For the past 18 months, the story was simple: more AI means more GPUs. But a new chapter is unfolding, centered on Agentic AI. HSBC's recent analysis suggests this new wave of AI is creating a critical bottleneck not in GPU processing, but in CPU orchestration and memory capacity. This insight led them to raise their 2026 global server shipment forecast to +20% year-over-year, a figure that points to a significant shift in the market.
So, what's driving this change? It boils down to how Agentic AI works. First, these agents break down complex tasks into many smaller steps, involving tool use, logical branching, and data input/output. Research, such as a recent paper from 'AgentCgroup,' shows that the majority of the time an agent takes to complete a task—up to 74% of the latency—is spent on these non-GPU activities. These are precisely the jobs where CPUs and DRAM excel, explaining why they are now feeling the strain.

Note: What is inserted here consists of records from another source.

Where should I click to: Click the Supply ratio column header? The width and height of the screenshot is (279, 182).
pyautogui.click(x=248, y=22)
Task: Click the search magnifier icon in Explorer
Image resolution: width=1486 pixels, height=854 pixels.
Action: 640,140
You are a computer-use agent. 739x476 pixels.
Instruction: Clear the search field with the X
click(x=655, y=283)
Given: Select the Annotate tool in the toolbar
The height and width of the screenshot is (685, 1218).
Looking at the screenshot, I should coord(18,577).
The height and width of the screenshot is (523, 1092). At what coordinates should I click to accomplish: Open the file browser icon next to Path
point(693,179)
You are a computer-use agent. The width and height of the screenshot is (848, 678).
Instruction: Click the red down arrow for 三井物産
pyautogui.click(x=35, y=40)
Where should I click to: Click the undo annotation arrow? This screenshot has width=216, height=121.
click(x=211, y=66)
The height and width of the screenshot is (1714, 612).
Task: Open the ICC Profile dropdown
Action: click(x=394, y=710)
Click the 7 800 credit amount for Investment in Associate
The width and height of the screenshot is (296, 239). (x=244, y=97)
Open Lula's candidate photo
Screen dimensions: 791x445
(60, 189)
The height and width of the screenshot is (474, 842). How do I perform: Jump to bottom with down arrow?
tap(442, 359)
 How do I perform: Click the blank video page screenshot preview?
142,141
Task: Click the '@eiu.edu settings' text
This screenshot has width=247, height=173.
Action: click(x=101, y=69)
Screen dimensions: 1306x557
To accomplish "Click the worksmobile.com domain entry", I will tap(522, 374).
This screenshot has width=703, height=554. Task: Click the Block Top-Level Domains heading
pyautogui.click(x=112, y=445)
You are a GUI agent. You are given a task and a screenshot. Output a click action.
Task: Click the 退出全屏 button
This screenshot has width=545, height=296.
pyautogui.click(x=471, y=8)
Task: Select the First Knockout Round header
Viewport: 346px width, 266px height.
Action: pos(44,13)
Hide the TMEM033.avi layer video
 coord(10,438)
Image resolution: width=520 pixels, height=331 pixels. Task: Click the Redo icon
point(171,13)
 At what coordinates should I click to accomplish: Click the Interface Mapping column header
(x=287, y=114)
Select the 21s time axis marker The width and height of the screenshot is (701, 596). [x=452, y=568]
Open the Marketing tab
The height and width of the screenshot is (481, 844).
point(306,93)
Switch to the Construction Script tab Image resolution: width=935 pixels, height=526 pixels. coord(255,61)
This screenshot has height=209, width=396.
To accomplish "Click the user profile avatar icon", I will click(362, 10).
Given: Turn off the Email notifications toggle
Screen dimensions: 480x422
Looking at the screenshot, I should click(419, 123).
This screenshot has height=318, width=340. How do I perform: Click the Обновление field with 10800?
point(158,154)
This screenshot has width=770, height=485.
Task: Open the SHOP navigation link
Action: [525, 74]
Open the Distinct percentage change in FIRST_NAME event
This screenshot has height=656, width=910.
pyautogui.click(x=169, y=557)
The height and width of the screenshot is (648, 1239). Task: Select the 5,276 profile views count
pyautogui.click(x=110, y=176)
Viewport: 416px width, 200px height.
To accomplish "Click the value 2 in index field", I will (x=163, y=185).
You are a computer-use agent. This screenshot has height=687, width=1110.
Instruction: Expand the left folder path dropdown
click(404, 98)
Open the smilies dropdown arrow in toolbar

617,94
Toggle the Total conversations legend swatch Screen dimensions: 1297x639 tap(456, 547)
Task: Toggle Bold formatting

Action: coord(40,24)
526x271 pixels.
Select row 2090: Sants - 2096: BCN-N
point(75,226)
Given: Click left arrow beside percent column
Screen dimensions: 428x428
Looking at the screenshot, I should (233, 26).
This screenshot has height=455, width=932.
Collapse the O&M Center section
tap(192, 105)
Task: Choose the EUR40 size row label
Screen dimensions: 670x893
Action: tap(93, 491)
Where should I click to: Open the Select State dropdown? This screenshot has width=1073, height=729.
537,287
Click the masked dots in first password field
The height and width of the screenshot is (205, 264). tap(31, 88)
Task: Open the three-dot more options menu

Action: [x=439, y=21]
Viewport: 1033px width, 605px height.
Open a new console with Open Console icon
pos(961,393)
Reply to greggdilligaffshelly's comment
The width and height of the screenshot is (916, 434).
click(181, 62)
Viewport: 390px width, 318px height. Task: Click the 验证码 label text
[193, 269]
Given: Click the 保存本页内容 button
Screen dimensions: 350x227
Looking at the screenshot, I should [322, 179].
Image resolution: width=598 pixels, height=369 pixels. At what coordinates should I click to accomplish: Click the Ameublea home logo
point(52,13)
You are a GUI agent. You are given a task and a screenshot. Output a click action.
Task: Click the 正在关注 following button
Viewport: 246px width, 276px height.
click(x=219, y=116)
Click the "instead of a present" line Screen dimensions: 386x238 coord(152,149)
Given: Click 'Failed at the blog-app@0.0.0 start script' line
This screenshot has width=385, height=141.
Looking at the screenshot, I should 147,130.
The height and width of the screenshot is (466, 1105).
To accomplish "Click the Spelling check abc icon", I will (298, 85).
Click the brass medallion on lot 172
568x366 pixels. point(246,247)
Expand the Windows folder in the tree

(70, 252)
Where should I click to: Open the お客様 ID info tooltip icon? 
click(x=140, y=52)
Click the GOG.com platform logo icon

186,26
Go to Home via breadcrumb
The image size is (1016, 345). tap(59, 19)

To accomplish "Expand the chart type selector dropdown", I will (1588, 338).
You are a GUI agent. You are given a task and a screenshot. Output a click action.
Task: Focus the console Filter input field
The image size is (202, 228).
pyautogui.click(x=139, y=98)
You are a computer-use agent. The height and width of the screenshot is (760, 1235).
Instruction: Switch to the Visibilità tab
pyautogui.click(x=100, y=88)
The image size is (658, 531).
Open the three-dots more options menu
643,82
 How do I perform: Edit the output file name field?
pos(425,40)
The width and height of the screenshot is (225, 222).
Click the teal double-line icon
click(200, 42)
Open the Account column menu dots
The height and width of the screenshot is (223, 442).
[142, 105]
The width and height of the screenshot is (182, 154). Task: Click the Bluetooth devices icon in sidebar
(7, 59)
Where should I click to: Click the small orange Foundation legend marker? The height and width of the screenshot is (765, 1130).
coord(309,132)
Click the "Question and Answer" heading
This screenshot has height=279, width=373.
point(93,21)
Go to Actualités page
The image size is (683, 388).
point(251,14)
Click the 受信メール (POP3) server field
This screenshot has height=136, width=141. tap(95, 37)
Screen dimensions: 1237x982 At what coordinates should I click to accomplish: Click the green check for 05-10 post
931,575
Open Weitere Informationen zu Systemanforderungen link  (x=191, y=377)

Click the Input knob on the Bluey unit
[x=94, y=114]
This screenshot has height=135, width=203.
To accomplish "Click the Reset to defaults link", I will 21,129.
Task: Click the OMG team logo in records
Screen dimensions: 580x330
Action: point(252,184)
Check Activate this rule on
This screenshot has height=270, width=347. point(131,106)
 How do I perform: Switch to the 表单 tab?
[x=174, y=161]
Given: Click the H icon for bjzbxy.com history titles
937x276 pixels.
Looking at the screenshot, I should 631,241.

Second, we see this trend reflected in the actions of major tech players. Companies like OpenAI, Google, and AWS have all launched platforms to help businesses build and manage AI agents, fueling their adoption. More directly, Meta's recent partnership with NVIDIA explicitly includes large-scale deployments of standalone Grace CPUs for agent-related workloads. This is a clear signal that the world's biggest data center operators are dedicating significant resources to CPU-heavy computing.
Finally, the supply chain is telling the same story. DRAM prices have been spiking dramatically, with some categories seeing price increases of up to 95% quarter-over-quarter. This 'memory crunch' is a direct consequence of the rising demand from memory-intensive agent workflows. The market isn't just building for GPU power anymore; it's racing to secure the CPU and memory resources needed to make intelligent agents work efficiently at scale.
- Agentic AI: AI systems designed to autonomously perform complex, multi-step tasks by using tools, reasoning, and planning, much like a human agent would.
- Hyperscaler: A large-scale cloud service provider that operates massive data centers, such as Amazon Web Services (AWS), Microsoft Azure, and Google Cloud.
- Latency: The delay between a user's action and the time it takes for a system to respond. In AI, it's the time from when a query is sent to when the answer is received.